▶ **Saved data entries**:

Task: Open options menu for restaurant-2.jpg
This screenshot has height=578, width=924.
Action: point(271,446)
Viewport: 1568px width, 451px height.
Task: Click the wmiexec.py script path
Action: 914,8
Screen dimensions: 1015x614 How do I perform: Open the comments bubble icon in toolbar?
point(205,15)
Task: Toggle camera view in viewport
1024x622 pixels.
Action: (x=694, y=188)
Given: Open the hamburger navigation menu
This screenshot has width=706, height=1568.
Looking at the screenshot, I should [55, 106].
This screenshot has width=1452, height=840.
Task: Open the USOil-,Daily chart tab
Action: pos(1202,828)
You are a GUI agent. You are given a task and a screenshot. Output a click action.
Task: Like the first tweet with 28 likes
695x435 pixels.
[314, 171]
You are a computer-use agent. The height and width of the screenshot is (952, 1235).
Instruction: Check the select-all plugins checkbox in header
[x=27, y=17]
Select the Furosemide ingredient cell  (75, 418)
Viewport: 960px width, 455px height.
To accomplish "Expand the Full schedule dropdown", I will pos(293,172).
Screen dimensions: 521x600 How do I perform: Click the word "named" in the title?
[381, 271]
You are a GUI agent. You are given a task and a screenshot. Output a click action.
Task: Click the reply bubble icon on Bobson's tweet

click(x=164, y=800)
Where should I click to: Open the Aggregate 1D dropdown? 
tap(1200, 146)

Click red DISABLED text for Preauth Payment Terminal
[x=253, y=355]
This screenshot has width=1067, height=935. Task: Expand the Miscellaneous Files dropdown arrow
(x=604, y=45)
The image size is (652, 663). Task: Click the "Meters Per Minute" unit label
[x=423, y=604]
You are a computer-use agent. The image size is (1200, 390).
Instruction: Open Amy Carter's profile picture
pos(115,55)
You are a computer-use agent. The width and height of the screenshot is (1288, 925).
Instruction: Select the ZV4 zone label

▶ **ASSIGNMENT**: Reproduce each line above exactly.

▶ **EXPECTED OUTPUT**:
Task: Open options menu for restaurant-2.jpg
This screenshot has height=578, width=924.
Action: point(271,446)
Viewport: 1568px width, 451px height.
Task: Click the wmiexec.py script path
Action: 914,8
Screen dimensions: 1015x614 How do I perform: Open the comments bubble icon in toolbar?
point(205,15)
Task: Toggle camera view in viewport
1024x622 pixels.
Action: (x=694, y=188)
Given: Open the hamburger navigation menu
This screenshot has width=706, height=1568.
Looking at the screenshot, I should [55, 106].
This screenshot has width=1452, height=840.
Task: Open the USOil-,Daily chart tab
Action: pos(1202,828)
You are a GUI agent. You are given a task and a screenshot. Output a click action.
Task: Like the first tweet with 28 likes
695x435 pixels.
[314, 171]
You are a computer-use agent. The height and width of the screenshot is (952, 1235).
Instruction: Check the select-all plugins checkbox in header
[x=27, y=17]
Select the Furosemide ingredient cell  (75, 418)
Viewport: 960px width, 455px height.
To accomplish "Expand the Full schedule dropdown", I will pos(293,172).
Screen dimensions: 521x600 How do I perform: Click the word "named" in the title?
[381, 271]
You are a GUI agent. You are given a task and a screenshot. Output a click action.
Task: Click the reply bubble icon on Bobson's tweet

click(x=164, y=800)
Where should I click to: Open the Aggregate 1D dropdown? 
tap(1200, 146)

Click red DISABLED text for Preauth Payment Terminal
[x=253, y=355]
This screenshot has width=1067, height=935. Task: Expand the Miscellaneous Files dropdown arrow
(x=604, y=45)
The image size is (652, 663). Task: Click the "Meters Per Minute" unit label
[x=423, y=604]
You are a computer-use agent. The image size is (1200, 390).
Instruction: Open Amy Carter's profile picture
pos(115,55)
You are a computer-use agent. The width and height of the screenshot is (1288, 925).
Instruction: Select the ZV4 zone label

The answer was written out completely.